#### 作業項目 1
父について書かれた文章から、「写真は昭和30年頃、当時の新」から「さっぱりしている。粋である。」までの部分を、両端の語句も含めてそのまま書き写してください。
#### 作業項目 2
父について書かれた文章の一文「父は現役の頃も今も財布と小銭を持たない。」を英語に訳してください。
#### 作業項目 3
父の人柄をつづった文章の最後の文のあとに続く部分を書き進めてください。

#### 選択テキスト
------------------------
写真は昭和30年頃、当時の新聞記事に使われたもので飯田橋の凧屋の様子。左手前は19歳頃のかげやまの父。父は7人兄弟姉妹で、他の兄二人姉一人、妹二人弟一人はその時代にあっても高校(旧制中学)または大学まで出してもらっているほど恵まれた家庭環境であったにもかかわらず、中学卒業と同時に家を出た。戦前戦後の大人たちの事情を知ってか知らずか、混沌のさなかに子供だった父は自らはぐれるように家を飛び出した。生きるか死ぬかの闘いの痕跡がまだ熱を帯びているようなさなかに与えられた「平和」の掌返しの社会のなかでまっとうに生きる感覚が鈍らされ、必然的に裏社会に足を突っ込まずにすんだのは、単に偶然で、父は丁稚奉公として家を出たのだった。その後も父の口癖ではあるが、「人に恵まれた」「運がよかった」の通り、バイク事故で入院した先の新宿の病院で、盲腸の手術で同じく入院していた母と出会い恋に落ちた。その後結婚、子供が出来たことをきっかけに親方のつてである会社に就職し定年まで勤め上げた。父は現役の頃も今も財布と小銭を持たない。折り畳んだお札が常にポケットに入れてあり、タクシーでも定食屋でも支払い後にお釣りをもらわない。しかし、そういうわけにはいかないお店からお釣りを押し付けられると母に渡す。母が他界してからは「おまえにやる」と掴んだ小銭が私に向かって差し出される。兄弟姉妹旅行や友人たちと行った先での飲み食い時には割り勘を嫌ってなのか、きまって父がぱっと支払いを済ます。「金の切れ目が縁の切れ目」や「生きた金を使え」も父の口癖で、別段食通であるわけでもなく酒1滴も飲まない人だがご馳走をする。駅で出くわした息子の幼馴染たちにも酒をご馳走したりもする。そんな父の様子はアメリカ原住民の儀礼、ポトラッチのイメージを呼び起こす。ただし、蔭山家はごく一般の中流家庭であり、ひとえに母の理解と寛容、やり繰りに支えられてのお蔭であったかと思う。宴たけなわになって少し間をおいてからお開きの声をかけるのも父である。上機嫌になっている酒飲みたちの気分を害するわけでもなくその間合いは絶妙で何ともさっぱりしている。粋である。
------------------------
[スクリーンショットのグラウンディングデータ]
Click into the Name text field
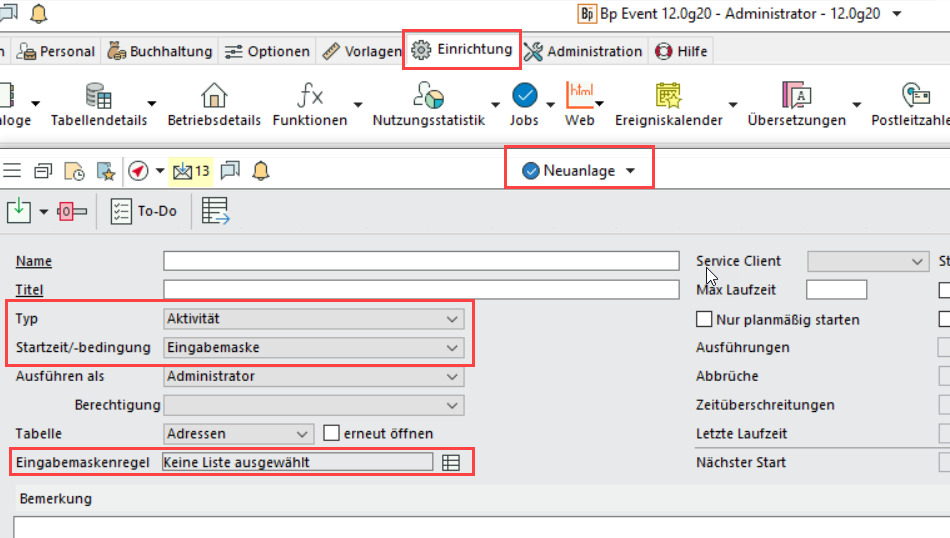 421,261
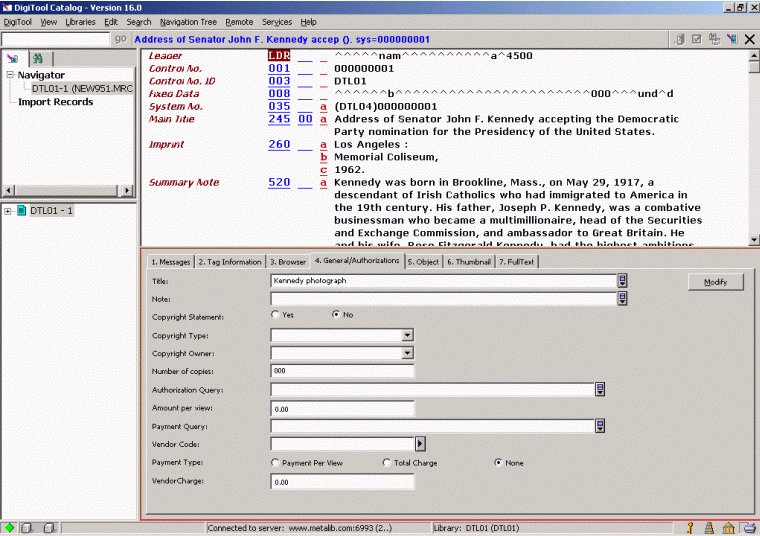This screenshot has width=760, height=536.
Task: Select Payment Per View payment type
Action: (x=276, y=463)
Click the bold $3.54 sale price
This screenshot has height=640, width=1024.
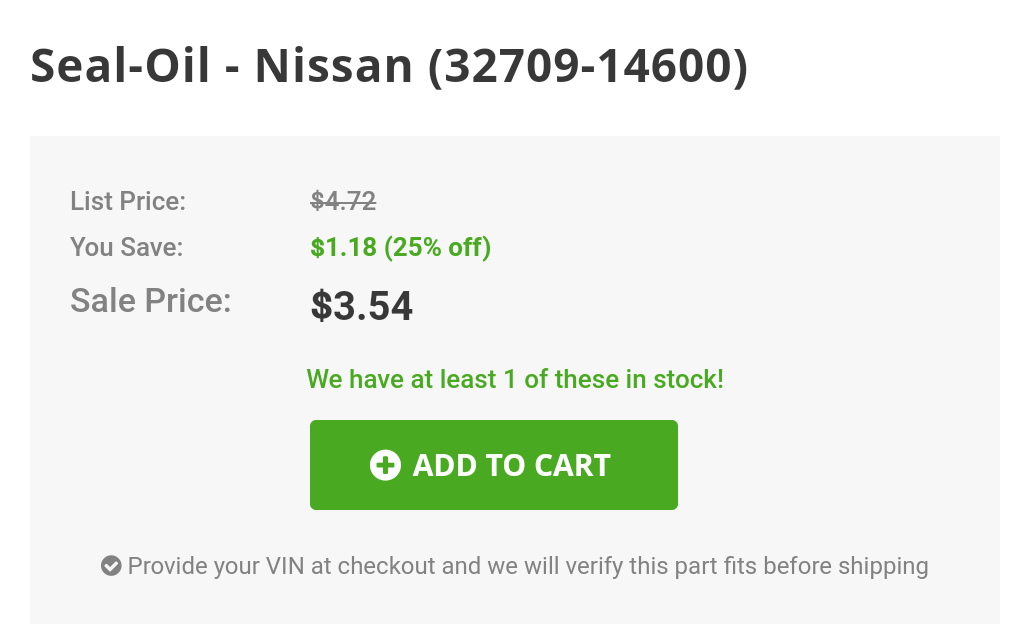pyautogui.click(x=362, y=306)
------------------------
#### 想定解答 1
写真は昭和30年頃、当時の新聞記事に使われたもので飯田橋の凧屋の様子。左手前は19歳頃のかげやまの父。父は7人兄弟姉妹で、他の兄二人姉一人、妹二人弟一人はその時代にあっても高校(旧制中学)または大学まで出してもらっているほど恵まれた家庭環境であったにもかかわらず、中学卒業と同時に家を出た。戦前戦後の大人たちの事情を知ってか知らずか、混沌のさなかに子供だった父は自らはぐれるように家を飛び出した。生きるか死ぬかの闘いの痕跡がまだ熱を帯びているようなさなかに与えられた「平和」の掌返しの社会のなかでまっとうに生きる感覚が鈍らされ、必然的に裏社会に足を突っ込まずにすんだのは、単に偶然で、父は丁稚奉公として家を出たのだった。その後も父の口癖ではあるが、「人に恵まれた」「運がよかった」の通り、バイク事故で入院した先の新宿の病院で、盲腸の手術で同じく入院していた母と出会い恋に落ちた。その後結婚、子供が出来たことをきっかけに親方のつてである会社に就職し定年まで勤め上げた。父は現役の頃も今も財布と小銭を持たない。折り畳んだお札が常にポケットに入れてあり、タクシーでも定食屋でも支払い後にお釣りをもらわない。しかし、そういうわけにはいかないお店からお釣りを押し付けられると母に渡す。母が他界してからは「おまえにやる」と掴んだ小銭が私に向かって差し出される。兄弟姉妹旅行や友人たちと行った先での飲み食い時には割り勘を嫌ってなのか、きまって父がぱっと支払いを済ます。「金の切れ目が縁の切れ目」や「生きた金を使え」も父の口癖で、別段食通であるわけでもなく酒1滴も飲まない人だがご馳走をする。駅で出くわした息子の幼馴染たちにも酒をご馳走したりもする。そんな父の様子はアメリカ原住民の儀礼、ポトラッチのイメージを呼び起こす。ただし、蔭山家はごく一般の中流家庭であり、ひとえに母の理解と寛容、やり繰りに支えられてのお蔭であったかと思う。宴たけなわになって少し間をおいてからお開きの声をかけるのも父である。上機嫌になっている酒飲みたちの気分を害するわけでもなくその間合いは絶妙で何ともさっぱりしている。粋である。

#### 想定解答 2
Both during his working years and now, my father carries neither a wallet nor loose change.

#### 想定解答 3
そんな父と周辺の人々も高齢のため、出かける機会がめっきり減ってしまい皆それぞれに家族や介護のサポートを乞うている。離れて暮らす私たちは父を美留和に呼び寄せることを考えたこともあるのだが、今となっては住み慣れた街から、兄弟姉妹をはじめ友人知人との数十年に渡る人間関係が築かれている土地から父を引き離さずにすんで良かったと思う。自然の常ではあるが、これからさらに枯れ細っていく老人の中に洋服で雪駄姿の、はぐれ者で粋な父の面影をいつまでも追い続けるだろう。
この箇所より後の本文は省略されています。